Papá se levantó con tanta fuerza que la silla de madera cayó al suelo de la cocina provocando un ruido ensordecedor. Su paciencia se había terminado y, por tanto, le había ganado el pulso. Otra vez. Sin decir palabra, agarró las llaves del coche y fue directo a la puerta principal.

—¡Espera! —le grité.

Papá se detuvo de inmediato y se giró hacia mí, convencido de que había recapacitado y me iba a levantar para ir yo en su lugar.

—¿Puedes traerme pistachos cuando regreses? —le pregunté.

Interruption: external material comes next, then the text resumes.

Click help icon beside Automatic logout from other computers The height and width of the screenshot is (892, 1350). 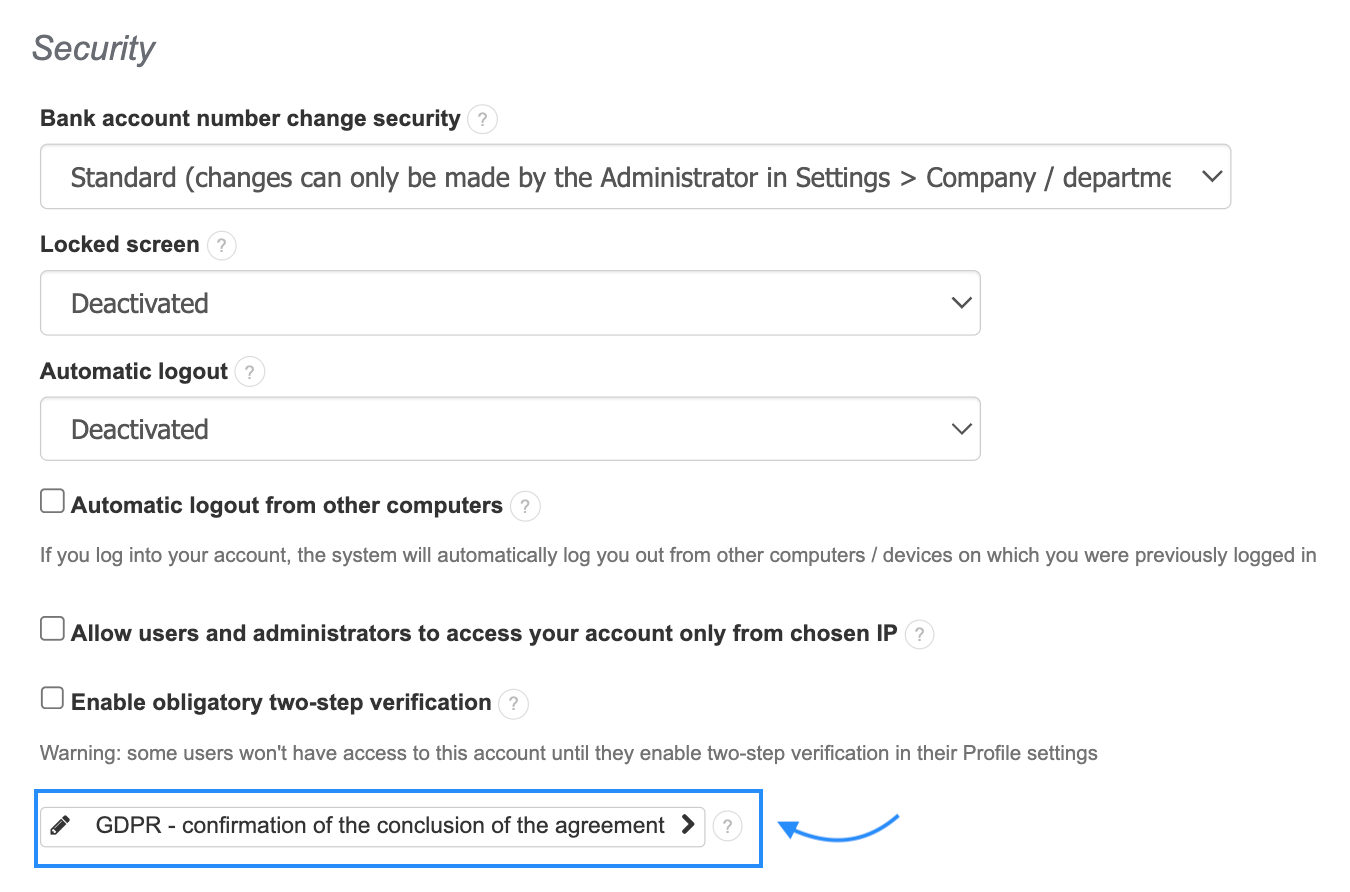(525, 507)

Su respuesta fue un portazo que sirvió también para que mamá empezara a llorar desconsolada. Y yo, indiferente y cabreado, pero aún sonriente, me levanté de la silla y subí a mi cuarto con toda la tranquilidad del mundo. Me daba igual las consecuencias que aquello tuviera para mis padres.

—Pero ¿qué haces, Aitor?

La voz de Erika me dejó congelado, con la mano sujeta al pomo de la puerta de mi habitación. Sabía que estaba escuchando todo y sabía que me iba a decir algo cuando subiera. La ignoré encerrándome deprisa en el cuarto con otro portazo. Aquel fue el día de dar portazos.

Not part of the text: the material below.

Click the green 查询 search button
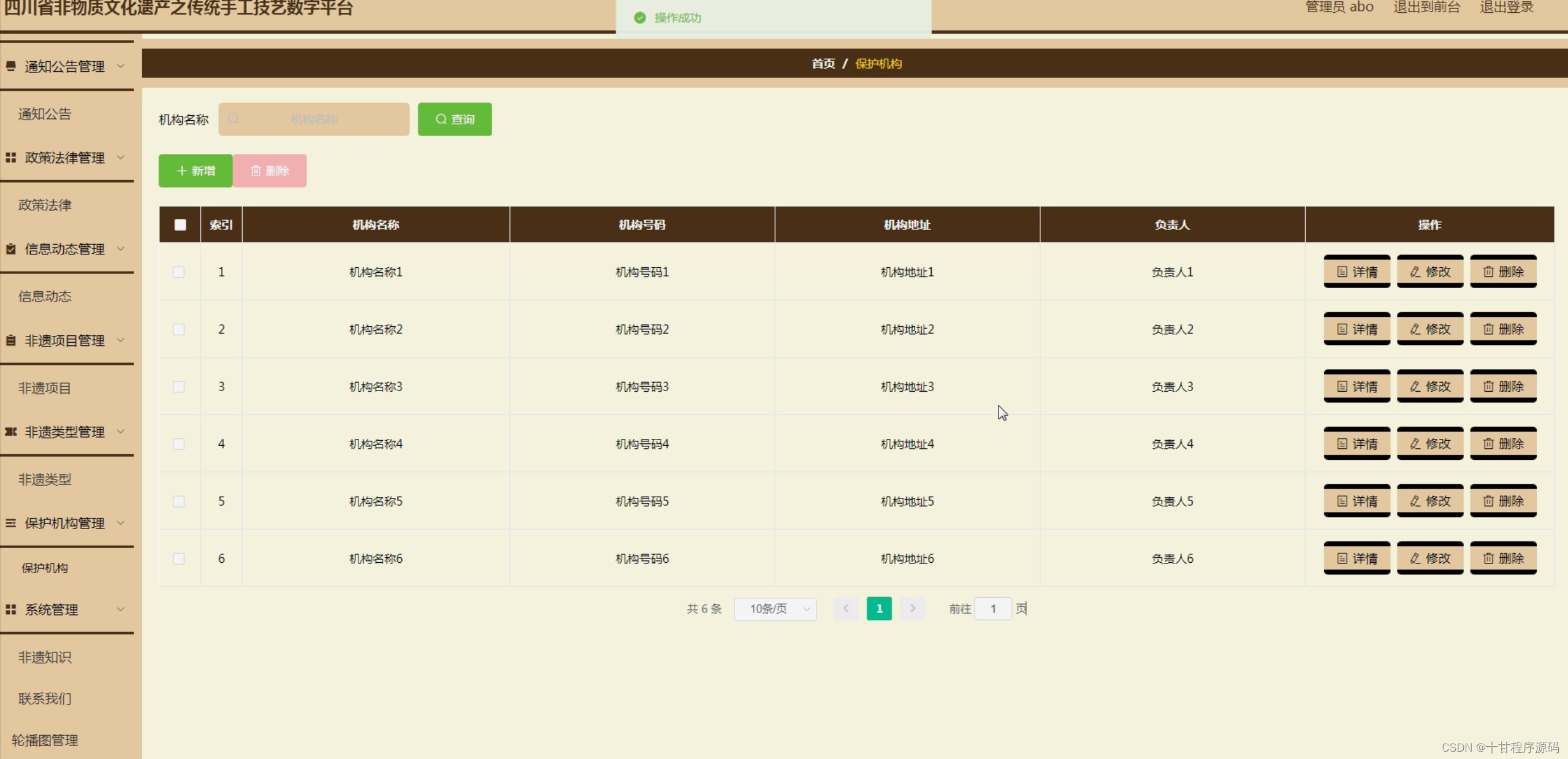This screenshot has height=759, width=1568. point(455,119)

Mi habitación era mi refugio; el lugar en el que me quitaba la máscara de niño chulo y rebelde para mirarme al espejo y lidiar con quien verdaderamente era: un chaval asustado, perdido y enfadado con la vida.

La sonrisa se me quitó de un plumazo y el miedo me invadió todo el cuerpo, como si un río se estuviera desbordando. Me tumbé en la cama, intentando controlar mi respiración para relajarme. Me estaba dando otro ataque de pánico. Siempre he odiado la sensación de inhalar una bocanada de aire y sentir que mis pulmones no se llenan. Sentir que me asfixio, que me ahogo.

Uno, dos, tres, cuatro…, comencé a contar mentalmente mientras inhalaba aire para relajarme.

Si estaba así era porque, en el fondo, una parte de mí sabía perfectamente que mi número iba a salir de aquella macabra lotería. Una parte de mí era consciente de que mi destino era El Desierto.